The optimal dose of PN dexamethasone remains unknown.29 For interscalene and infraclavicular blocks, 4-5 mg of PN dexamethasone have been shown to provide a longer duration of sensorimotor block and/or analgesia than their IV counterparts.4,20 In contrast, all studies using 8-10 mg have found similar block durations for the two modalities.5,19,21 Thus, we cannot rule out the possibility that higher dexamethasone doses could selectively favour the IV route thereby achieving parity with PN administration. Therefore, in the current trial, we erred on the side of caution and, by using 8 mg (and intentionally favouring the IV group), we sought to determine if the PN route truly outperforms IV administration.
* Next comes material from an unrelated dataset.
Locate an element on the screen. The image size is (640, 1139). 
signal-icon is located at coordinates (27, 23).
Our AXB technique deserves special mention. We only specifically targeted the musculocutaneous nerve; as the LA was injected dorsal to the axillary artery, blockade of the median, radial, and ulnar nerves was most likely achieved through LA diffusion. Some practitioners may prefer a more targeted perineural technique whereby the four terminal nerves are painstakingly identified and anesthetized. However, in a previous randomized trial, we have compared perivascular and perineural US-guided AXB and observed that, despite similar success rates and total anesthesia-related times, the perivascular technique provided greater ease of performance (i.e., shorter performance time and fewer needle passes).24 Thus, in our practice, the perivascular method has become standard of care for performing US-guided AXB.
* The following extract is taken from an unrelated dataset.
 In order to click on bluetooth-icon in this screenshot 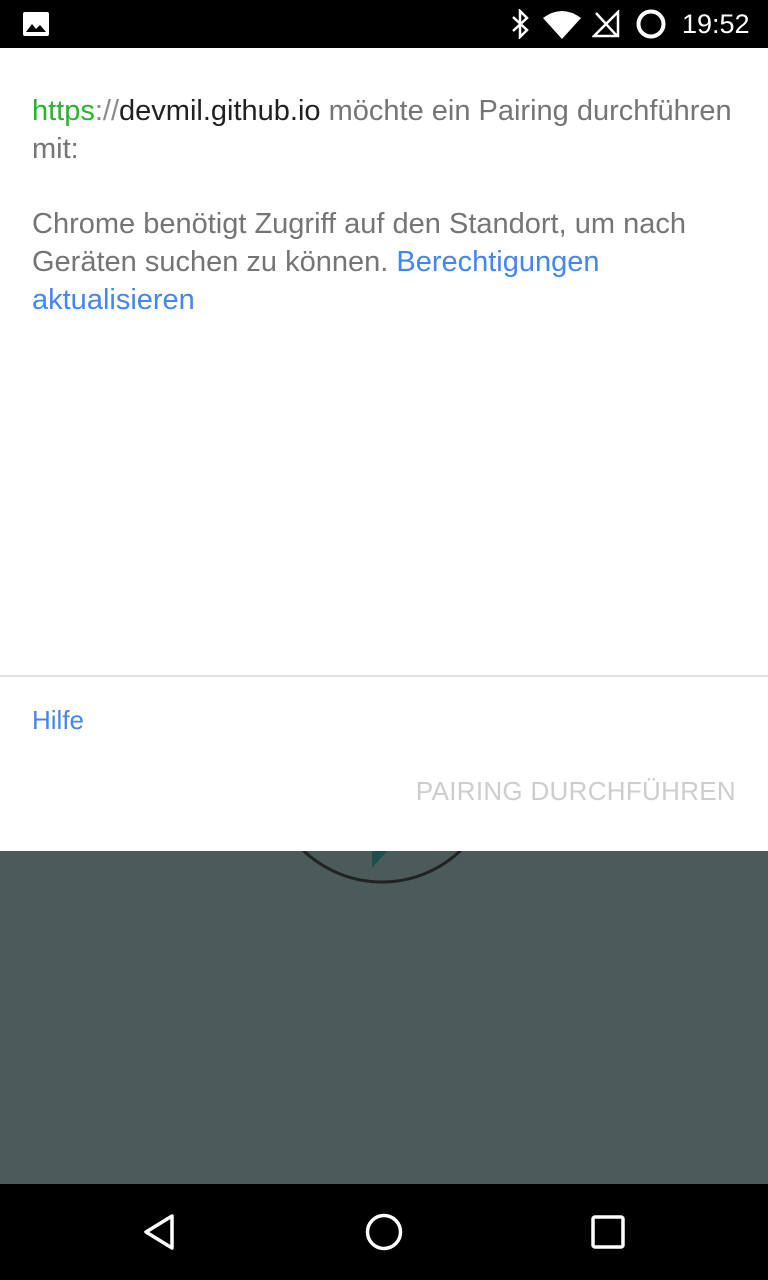, I will do `click(520, 24)`.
The lack of a control group also requires discussion. In our study, all patients received dexamethasone (IV or PN). We elected not to enroll a control group (i.e., IV and PN normal saline) because both Movafegh et al. 17 and Yaghoobi et al.18 have previously demonstrated longer AXB duration with PN dexamethasone compared to normal saline. Therefore, we echo Rosenfeld et al.’s position,5 which suggests that, in light of the cumulated evidence,1,2,5-18 a normal saline control group is no longer required, and statistical power would be better served if all subjects were allocated to receive either IV or PN dexamethasone. Furthermore, as our clinical practice now includes routine dexamethasone, we feared that its omission solely for research purposes might have breached clinical equipoise.
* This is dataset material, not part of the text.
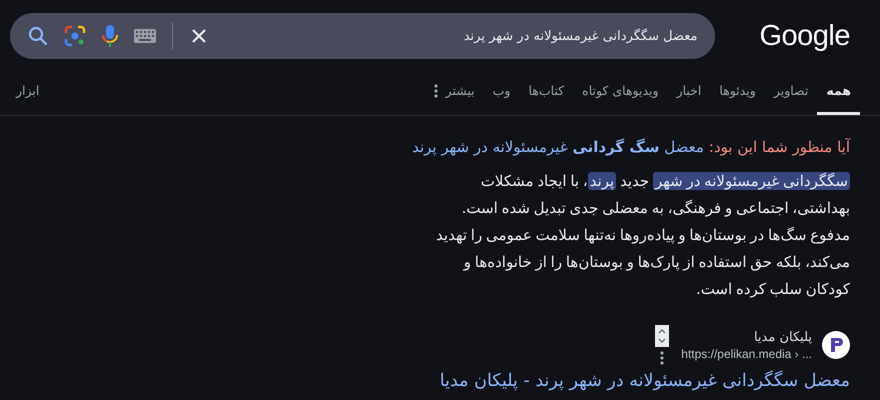 This screenshot has width=880, height=400. Describe the element at coordinates (689, 94) in the screenshot. I see `search-tab: اخبار` at that location.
Our study does present some limitations. First, the durations of sensorimotor block and postoperative analgesia inherently depended on patient recall; therefore, in order to minimize subjectivity, we selected motor block as the primary outcome. Furthermore, we discarded subjects whose blocks wore off during their sleep. Second, our findings are specific to the lidocaine-bupivacaine mixture employed. Further trials are required for other LA solutions. Finally, we did not record breakthrough opioid consumption because the trial was carried out in two different countries: we reasoned that different patterns of opioid prescription (and consumption) might have constituted a confounding variable.20 Although opioids could influence the analgesic duration, they should have no impact on our primary outcome (duration of motor block).

In conclusion, compared with its IV counterpart, PN dexamethasone (8 mg) provides longer sensorimotor block and better postoperative analgesia for US-guided AXB.